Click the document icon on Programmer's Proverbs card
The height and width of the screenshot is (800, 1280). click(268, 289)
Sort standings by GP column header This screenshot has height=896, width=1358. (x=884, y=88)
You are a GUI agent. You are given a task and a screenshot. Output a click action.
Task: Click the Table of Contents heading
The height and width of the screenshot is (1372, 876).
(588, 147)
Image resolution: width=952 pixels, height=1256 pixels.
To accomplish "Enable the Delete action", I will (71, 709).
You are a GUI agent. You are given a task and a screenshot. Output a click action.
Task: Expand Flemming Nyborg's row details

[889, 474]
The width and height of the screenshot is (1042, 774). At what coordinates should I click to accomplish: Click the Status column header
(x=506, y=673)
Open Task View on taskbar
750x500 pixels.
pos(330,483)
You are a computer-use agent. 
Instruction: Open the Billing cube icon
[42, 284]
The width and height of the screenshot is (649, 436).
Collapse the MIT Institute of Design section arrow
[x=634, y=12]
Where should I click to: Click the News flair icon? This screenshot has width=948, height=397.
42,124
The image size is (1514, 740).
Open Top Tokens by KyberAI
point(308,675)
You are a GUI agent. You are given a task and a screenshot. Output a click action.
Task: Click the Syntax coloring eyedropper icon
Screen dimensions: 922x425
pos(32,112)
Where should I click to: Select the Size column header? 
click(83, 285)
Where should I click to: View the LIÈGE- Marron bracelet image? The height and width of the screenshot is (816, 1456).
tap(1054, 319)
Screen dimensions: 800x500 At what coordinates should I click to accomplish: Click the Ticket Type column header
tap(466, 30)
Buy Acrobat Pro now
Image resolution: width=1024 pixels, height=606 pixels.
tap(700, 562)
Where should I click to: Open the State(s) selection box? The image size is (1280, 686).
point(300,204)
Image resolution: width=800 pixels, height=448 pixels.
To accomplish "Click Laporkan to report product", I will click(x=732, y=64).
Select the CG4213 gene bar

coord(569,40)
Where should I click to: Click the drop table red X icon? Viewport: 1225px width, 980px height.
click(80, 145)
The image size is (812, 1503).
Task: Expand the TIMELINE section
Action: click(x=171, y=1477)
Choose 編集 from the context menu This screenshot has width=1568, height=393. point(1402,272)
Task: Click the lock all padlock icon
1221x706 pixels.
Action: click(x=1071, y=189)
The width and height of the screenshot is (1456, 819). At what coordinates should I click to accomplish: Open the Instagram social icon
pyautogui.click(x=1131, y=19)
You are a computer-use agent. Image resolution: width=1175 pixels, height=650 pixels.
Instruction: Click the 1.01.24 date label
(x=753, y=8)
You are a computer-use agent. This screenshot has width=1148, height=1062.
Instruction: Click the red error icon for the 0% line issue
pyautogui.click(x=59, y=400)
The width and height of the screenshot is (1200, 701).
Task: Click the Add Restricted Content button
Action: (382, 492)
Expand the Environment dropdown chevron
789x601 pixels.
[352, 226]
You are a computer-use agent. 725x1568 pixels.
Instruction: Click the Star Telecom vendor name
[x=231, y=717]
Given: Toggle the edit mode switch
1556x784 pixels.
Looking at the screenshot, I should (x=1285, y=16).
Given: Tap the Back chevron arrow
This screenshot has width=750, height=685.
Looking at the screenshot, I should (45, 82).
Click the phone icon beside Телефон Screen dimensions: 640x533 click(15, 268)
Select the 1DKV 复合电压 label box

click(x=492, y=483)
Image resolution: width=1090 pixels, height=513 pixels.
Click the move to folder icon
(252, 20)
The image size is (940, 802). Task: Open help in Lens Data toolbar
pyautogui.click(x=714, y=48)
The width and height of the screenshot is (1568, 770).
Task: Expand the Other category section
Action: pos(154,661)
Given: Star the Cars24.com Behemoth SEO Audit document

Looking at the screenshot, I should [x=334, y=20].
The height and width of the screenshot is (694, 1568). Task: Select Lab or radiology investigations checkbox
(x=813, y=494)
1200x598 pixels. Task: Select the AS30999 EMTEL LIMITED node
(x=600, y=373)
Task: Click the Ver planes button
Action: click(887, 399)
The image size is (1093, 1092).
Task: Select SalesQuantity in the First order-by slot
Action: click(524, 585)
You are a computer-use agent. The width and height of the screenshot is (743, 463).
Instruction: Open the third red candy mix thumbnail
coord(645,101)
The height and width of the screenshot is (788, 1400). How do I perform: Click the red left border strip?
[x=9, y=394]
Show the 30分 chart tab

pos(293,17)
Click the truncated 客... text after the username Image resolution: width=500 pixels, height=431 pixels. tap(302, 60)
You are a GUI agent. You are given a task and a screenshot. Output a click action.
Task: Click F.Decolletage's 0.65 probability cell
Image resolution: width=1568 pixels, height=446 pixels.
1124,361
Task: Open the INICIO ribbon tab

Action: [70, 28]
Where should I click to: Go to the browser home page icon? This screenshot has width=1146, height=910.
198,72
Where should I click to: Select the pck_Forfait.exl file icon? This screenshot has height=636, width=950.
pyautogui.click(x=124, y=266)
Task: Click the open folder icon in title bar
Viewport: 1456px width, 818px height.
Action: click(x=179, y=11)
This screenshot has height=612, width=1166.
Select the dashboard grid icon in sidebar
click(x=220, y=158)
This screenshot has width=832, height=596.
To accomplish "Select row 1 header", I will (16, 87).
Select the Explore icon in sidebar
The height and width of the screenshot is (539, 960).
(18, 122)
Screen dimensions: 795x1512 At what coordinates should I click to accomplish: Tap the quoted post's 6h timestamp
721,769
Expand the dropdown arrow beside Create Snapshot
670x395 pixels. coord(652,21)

# [Your assignment]
If a line in the material contains "computer", show it.

# [Task solution]
You are a computer-use agent. 
You are a computer-use agent. Image resolution: width=1175 pixels, height=650 pixels.
You are a computer-use agent. This screenshot has width=1148, height=1062.
You are a computer-use agent. 725x1568 pixels.
You are a computer-use agent. The width and height of the screenshot is (743, 463).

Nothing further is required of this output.